= Praefectus =

Prefect in ancient Rome

Praefectus, often with a further qualification, was the formal title of many, fairly low to high-ranking, military or civil officials in the Roman Empire, whose authority was not embodied in their person (as it was with elected Magistrates) but conferred by delegation from a higher authority. They did have some authority in their prefecture, such as controlling prisons and in civil administration.

==Praetorian prefects==
The Praetorian prefect (Praefectus praetorio) began as the military commander of a general's guard company in the field, then grew in importance as the Praetorian Guard became a potential kingmaker during the Empire.

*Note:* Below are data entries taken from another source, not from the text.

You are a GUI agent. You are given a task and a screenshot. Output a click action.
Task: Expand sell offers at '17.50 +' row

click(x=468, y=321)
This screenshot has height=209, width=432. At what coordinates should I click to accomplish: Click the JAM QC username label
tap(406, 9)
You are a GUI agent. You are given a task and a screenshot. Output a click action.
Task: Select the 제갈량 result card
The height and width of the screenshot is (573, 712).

From the Emperor Diocletian's tetrarchy (c. 300) they became the administrators of the four Praetorian prefectures, the government level above the (newly created) dioceses and (multiplied) provinces.

==Police and civil prefects==
- Praefectus urbi, or praefectus urbanus: city prefect, in charge of the administration of Rome.
- Praefectus vigilum: commander of the Vigiles (firemen and police).
- Praefectus aerarii: nobles appointed guardians of the state treasury.
- Praefectus aerarii militaris: prefect of the military treasury.
- Praefectus annonae: official charged with the supervision of the grain supply to the city of Rome.

==Military prefects==
- Praefectus alae: commander of a cavalry unit.
- Praefectus castrorum: camp commandant.
- Praefectus cohortis: commander of a cohort (constituent unit of a legion, or analogous unit).
- Praefectus classis: fleet commander.
- Praefectus equitatus: cavalry commander.
- Praefectus equitum: cavalry commander.
- Praefectus fabrum: officer in charge of fabri, i.e. well-trained engineers and artisans.
- Praefectus legionis: equestrian legionary commander.
- Praefectus legionis agens vice legati: equestrian acting legionary commander.
- Praefectus orae maritimae: official in charge with the control and defense of an important sector of sea coast.
- Praefectus socium (sociorum): Roman officer appointed to a command function in an ala sociorum (unit recruited among the socii, Italic peoples of a privileged status within the empire) chosen from the equestrian order.

For some auxiliary troops, specific titles could even refer to their peoples:
- Praefectus Laetorum (Germanic, notably in Gaul)
- Praefectus Sarmatarum gentilium (from the steppes, notably in Italy)

==Prefects as provincial governors==
Roman provinces were usually ruled by high-ranking officials. Less important provinces though were entrusted to prefects, military men who would otherwise only govern parts of larger provinces. The most famous example is Pontius Pilate, who governed Judaea at a time when it was administered as an annex of Syria.

As Egypt was a special imperial domain, a rich and strategic granary, where the Emperor enjoyed an almost pharaonic position unlike any other province or diocese, its head was styled uniquely Praefectus Augustalis, indicating that he governed in the personal name of the emperor, the "Augustus". Septimius Severus, after conquering Mesopotamia, introduced the same system there too.

After the mid-1st century, as a result of the Pax Romana, the governorship was gradually shifted from the military prefects to civilian fiscal officials called procurators, Egypt remaining the exception.

==Religious prefects==
- Praefectus urbi: a prefect of the republican era who guarded the city during the annual sacrifice of the Feriae Latinae on Mount Alban in which the consuls participated. His former title was "custos urbi" ("guardian of the city").